Implicit cast to immutable
Daniel Murphy
yebblies at nospamgmail.com
Tue Oct 18 04:05:10 PDT 2011
"bearophile" <bearophileHUGS at lycos.com> wrote in message
news:j7jepi$prp$1 at digitalmars.com...
> Daniel Murphy:
>
>> 2)
>> immutable(int[]) fun() { return new int[]; } // conversion happens here
>> immutable x = fun();
>>
>> Bearophile's example is of the second, where it definately matters what
>> the
>> purity of the function is.
>
> This is the enhancement request I have written days ago:
> http://d.puremagic.com/issues/show_bug.cgi?id=6783
>
> Bye,
> bearophile
Yes, and the problem in that report is that the function is const-pure, not
strong-pure.
Without checking if the return type can contain a non-immutable reference
from the arguments, it is not safe to implicitly convert the result to
immutable.
eg.
immutable(int[]) foo(in int[] x) { return x; }
auto g = [1, 2, 3];
auto a = foo(g.idup); //safe
auto b = foo(g); // unsafe
Checking at the call site is possible, but not from inside the function.

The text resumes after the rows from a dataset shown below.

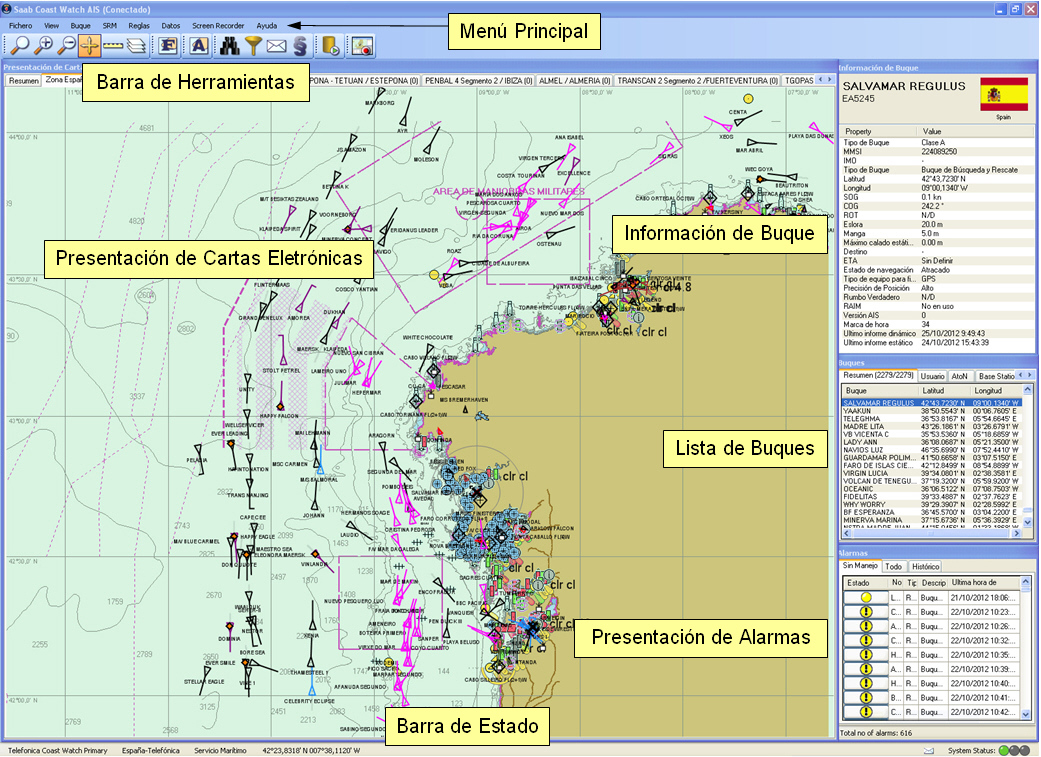Click the chart layers stack icon
The height and width of the screenshot is (757, 1041).
(135, 44)
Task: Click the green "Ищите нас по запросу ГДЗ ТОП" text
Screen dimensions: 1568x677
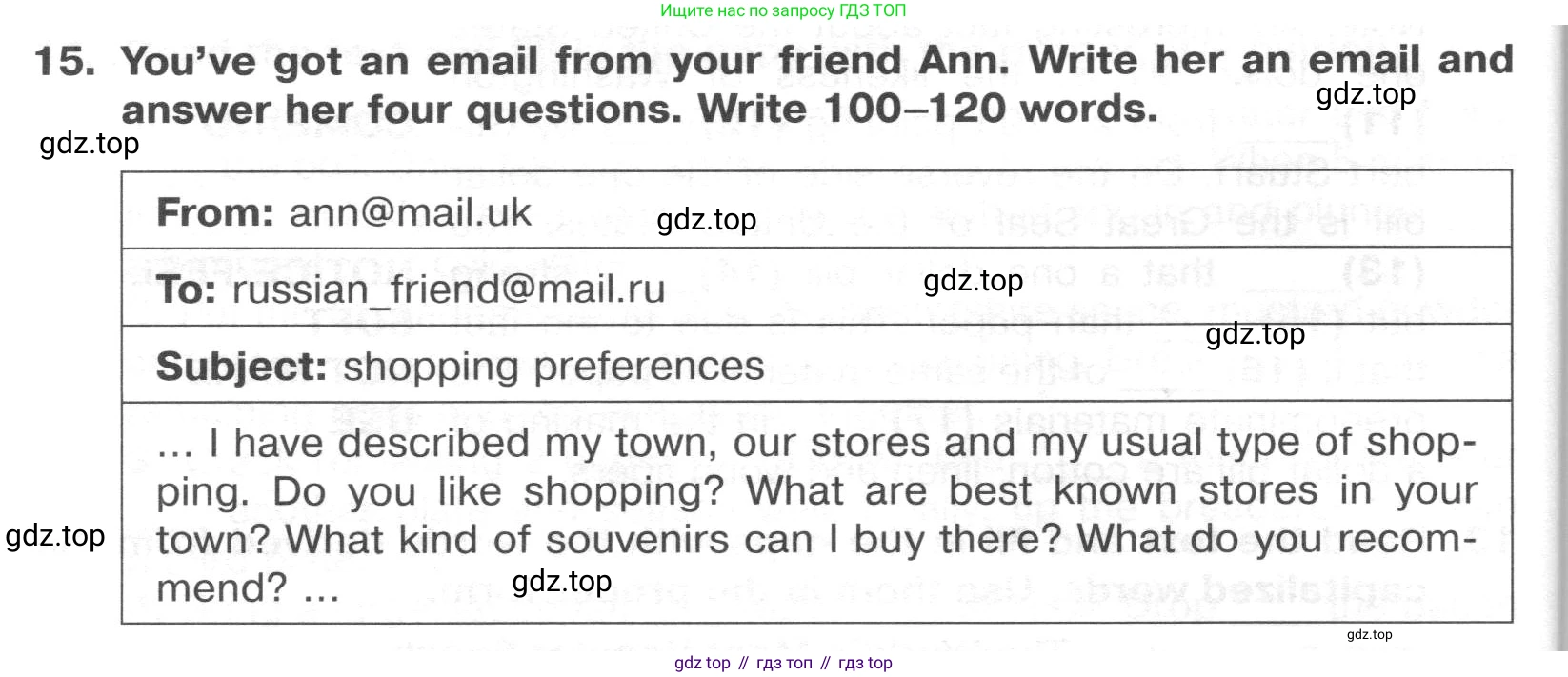Action: [x=783, y=10]
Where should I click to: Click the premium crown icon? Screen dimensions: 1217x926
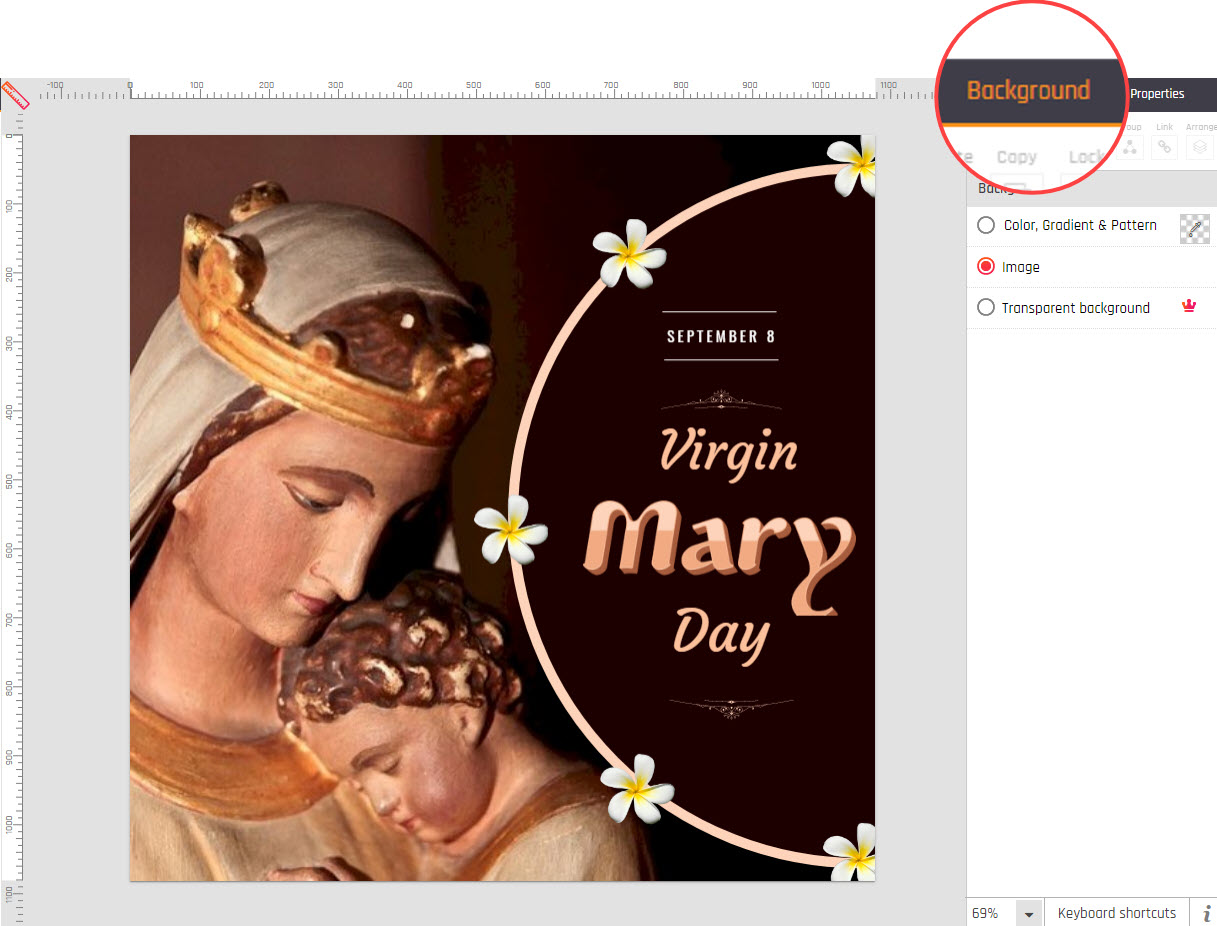pos(1188,307)
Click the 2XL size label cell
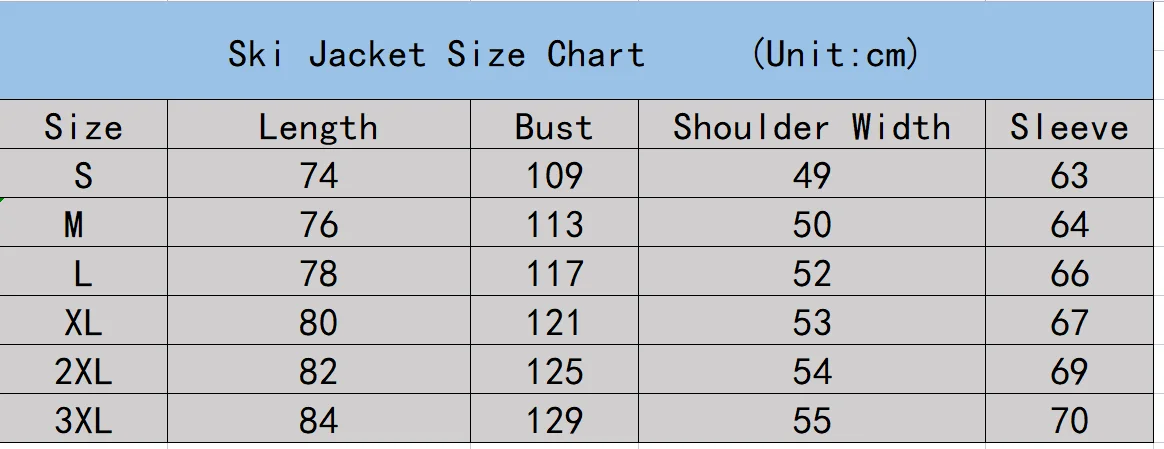This screenshot has width=1164, height=449. [83, 371]
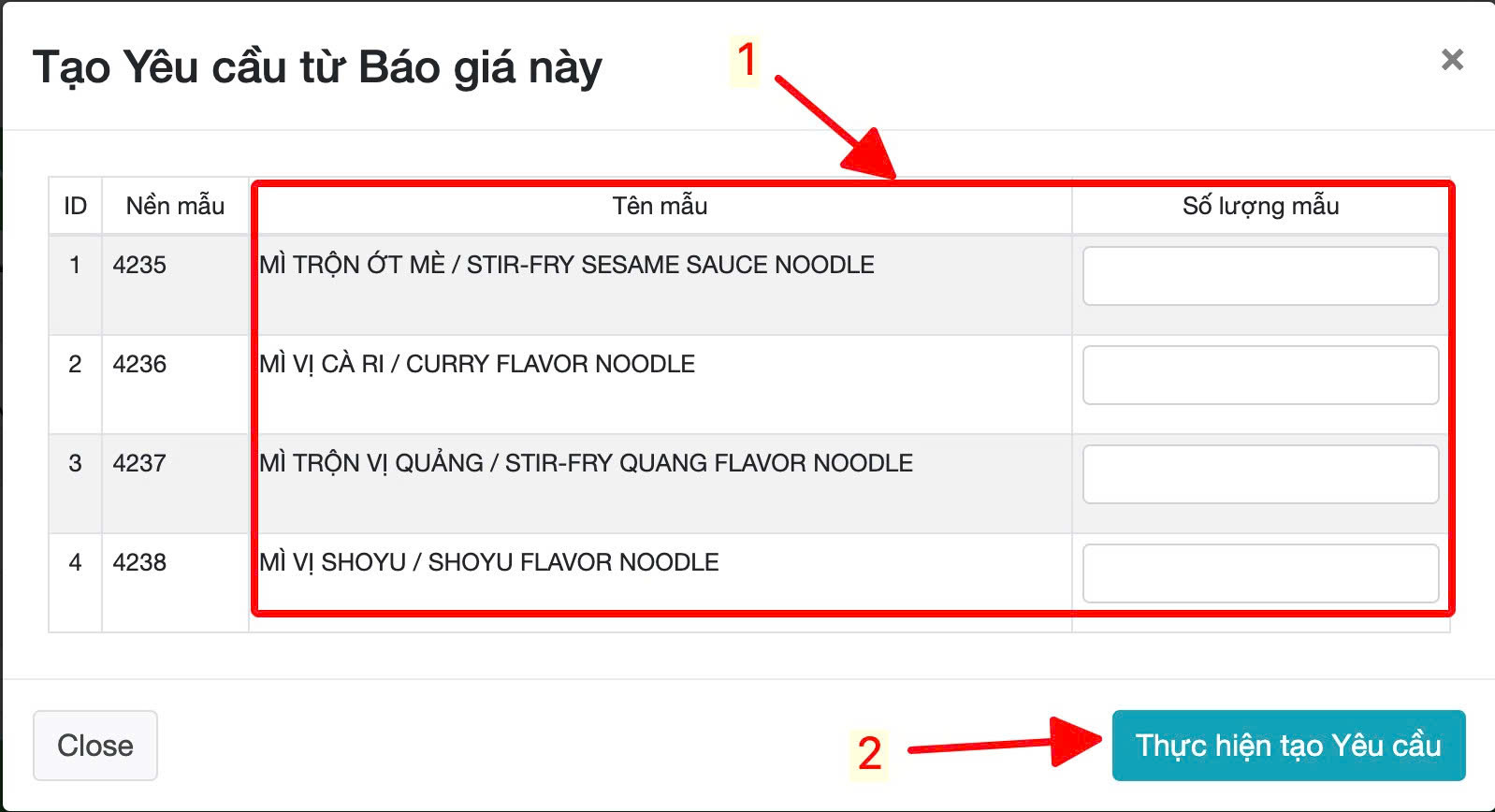
Task: Select sample code 4238
Action: [x=139, y=562]
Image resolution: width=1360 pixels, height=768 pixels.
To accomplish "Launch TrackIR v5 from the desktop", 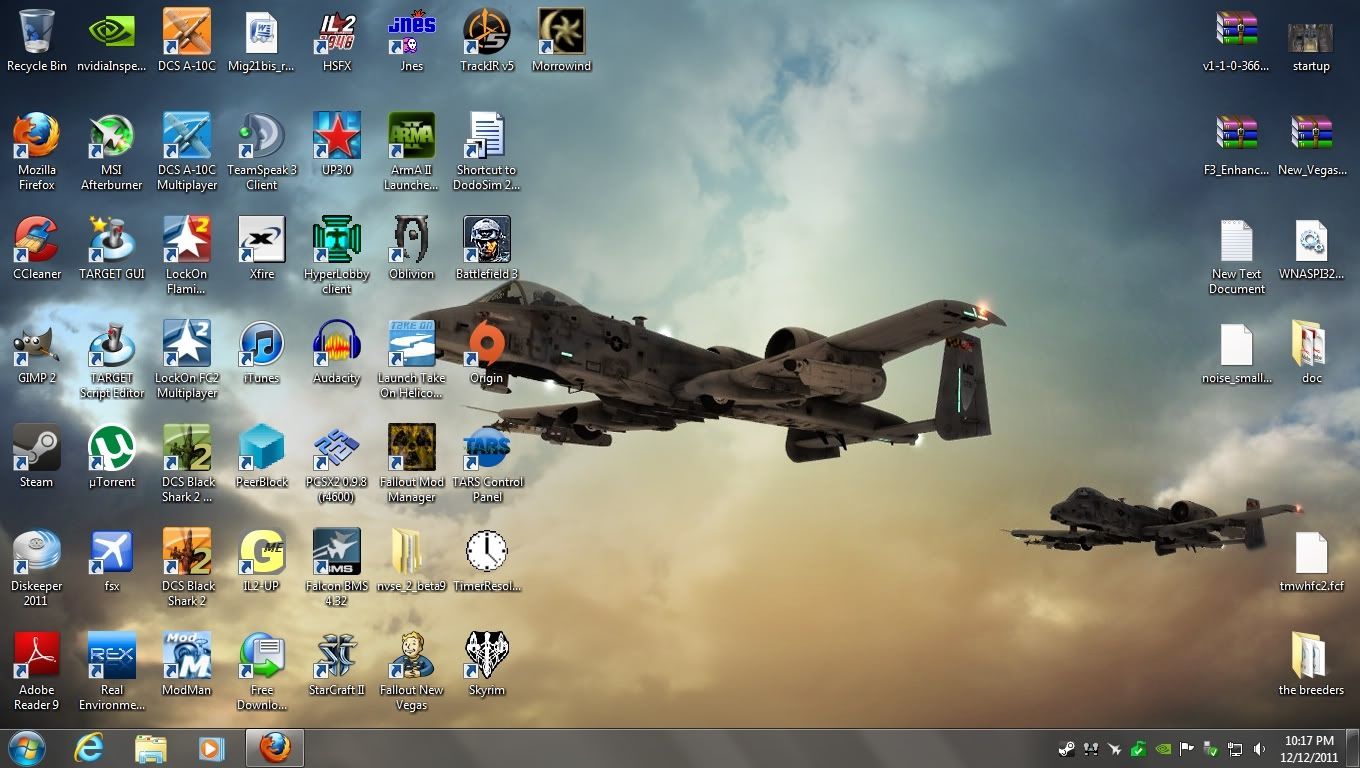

int[] foo(in int[] x) { return new int[](3); }
auto g = [1, 2, 3];
immutable a = foo(g.idup); // safe
immutable b = foo(g); // unsafe, and easily rejected
In your example, it is safe as the argument is not returned. Allowing this
in the general case requires checking (recursively) that the return type
does not contain any types that any of the arguments can implicitly convert
to that are non-immutable.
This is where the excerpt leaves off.